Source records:
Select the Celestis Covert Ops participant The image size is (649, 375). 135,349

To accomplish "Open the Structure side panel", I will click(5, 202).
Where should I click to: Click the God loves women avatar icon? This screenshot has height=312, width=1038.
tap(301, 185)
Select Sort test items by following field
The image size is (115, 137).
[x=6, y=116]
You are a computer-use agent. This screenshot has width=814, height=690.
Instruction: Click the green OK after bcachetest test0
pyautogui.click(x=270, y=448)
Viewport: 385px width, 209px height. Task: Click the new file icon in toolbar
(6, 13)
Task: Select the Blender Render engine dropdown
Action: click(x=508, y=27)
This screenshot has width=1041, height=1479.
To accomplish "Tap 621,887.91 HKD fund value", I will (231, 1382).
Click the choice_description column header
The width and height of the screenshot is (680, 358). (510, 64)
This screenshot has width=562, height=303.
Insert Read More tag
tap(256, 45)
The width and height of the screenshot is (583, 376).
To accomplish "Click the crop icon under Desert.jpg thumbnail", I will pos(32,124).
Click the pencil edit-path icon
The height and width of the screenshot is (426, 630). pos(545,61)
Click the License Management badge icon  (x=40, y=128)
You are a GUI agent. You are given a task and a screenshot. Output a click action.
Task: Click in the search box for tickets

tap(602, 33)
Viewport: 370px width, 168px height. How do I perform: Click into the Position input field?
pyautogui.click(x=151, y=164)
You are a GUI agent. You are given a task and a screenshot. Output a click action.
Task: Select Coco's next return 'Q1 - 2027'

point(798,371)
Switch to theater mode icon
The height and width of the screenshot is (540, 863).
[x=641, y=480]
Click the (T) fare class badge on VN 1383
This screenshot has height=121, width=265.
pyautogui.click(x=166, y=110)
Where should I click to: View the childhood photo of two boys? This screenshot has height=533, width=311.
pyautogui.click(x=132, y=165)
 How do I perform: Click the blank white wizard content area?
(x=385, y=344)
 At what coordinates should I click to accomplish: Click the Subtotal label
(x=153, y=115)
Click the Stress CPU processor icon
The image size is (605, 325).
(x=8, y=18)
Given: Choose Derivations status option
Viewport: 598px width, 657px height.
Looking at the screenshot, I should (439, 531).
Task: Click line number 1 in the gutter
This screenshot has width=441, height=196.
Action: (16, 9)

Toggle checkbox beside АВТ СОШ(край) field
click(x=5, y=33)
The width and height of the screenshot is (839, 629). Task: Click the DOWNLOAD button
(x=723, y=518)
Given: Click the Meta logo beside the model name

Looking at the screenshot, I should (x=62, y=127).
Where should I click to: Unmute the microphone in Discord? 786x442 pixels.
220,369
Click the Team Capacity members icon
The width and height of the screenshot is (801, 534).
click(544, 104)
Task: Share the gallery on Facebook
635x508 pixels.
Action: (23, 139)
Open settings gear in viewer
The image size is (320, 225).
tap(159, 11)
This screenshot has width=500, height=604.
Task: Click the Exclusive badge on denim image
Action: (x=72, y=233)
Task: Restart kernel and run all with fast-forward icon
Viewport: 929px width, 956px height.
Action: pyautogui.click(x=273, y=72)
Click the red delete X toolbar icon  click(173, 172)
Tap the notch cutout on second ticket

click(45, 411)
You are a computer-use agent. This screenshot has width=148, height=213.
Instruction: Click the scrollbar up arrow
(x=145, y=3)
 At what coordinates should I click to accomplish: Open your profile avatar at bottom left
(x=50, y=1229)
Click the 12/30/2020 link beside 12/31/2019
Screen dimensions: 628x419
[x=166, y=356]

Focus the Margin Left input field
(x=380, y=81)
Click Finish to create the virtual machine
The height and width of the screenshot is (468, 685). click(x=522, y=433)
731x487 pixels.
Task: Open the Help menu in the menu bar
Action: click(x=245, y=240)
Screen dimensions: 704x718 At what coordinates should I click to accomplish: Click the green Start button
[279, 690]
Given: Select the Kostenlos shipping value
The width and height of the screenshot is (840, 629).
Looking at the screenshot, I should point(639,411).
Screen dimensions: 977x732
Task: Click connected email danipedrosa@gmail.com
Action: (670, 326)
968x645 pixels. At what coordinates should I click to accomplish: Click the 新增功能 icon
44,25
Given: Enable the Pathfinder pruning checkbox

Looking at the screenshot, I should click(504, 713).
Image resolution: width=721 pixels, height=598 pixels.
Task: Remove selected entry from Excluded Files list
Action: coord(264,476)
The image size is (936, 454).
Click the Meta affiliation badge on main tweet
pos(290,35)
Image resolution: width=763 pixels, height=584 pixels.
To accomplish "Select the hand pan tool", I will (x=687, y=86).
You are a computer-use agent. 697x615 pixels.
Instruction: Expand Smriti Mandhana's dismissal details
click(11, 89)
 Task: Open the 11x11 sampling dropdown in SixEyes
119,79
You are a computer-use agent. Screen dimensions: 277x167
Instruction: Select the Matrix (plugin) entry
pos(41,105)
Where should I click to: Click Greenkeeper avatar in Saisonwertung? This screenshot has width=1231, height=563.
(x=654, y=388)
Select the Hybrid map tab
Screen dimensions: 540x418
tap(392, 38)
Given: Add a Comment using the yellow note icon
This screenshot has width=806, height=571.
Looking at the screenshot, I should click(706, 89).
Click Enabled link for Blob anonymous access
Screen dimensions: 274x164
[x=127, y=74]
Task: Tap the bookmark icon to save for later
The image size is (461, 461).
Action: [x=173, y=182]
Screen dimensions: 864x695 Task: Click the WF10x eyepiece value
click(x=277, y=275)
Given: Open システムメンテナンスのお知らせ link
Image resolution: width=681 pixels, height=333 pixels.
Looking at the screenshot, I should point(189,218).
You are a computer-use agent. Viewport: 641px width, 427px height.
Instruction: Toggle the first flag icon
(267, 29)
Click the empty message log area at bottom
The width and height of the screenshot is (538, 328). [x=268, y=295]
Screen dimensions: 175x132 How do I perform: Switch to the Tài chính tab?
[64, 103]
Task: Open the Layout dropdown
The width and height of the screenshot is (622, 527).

#### The exercise:
Could you return the stretch from the start of the data through the line containing "[x=6, y=116]" word for word, with both ends included?

#### Correct response:
Select the Celestis Covert Ops participant The image size is (649, 375). 135,349

To accomplish "Open the Structure side panel", I will click(5, 202).
Where should I click to: Click the God loves women avatar icon? This screenshot has height=312, width=1038.
tap(301, 185)
Select Sort test items by following field
The image size is (115, 137).
[x=6, y=116]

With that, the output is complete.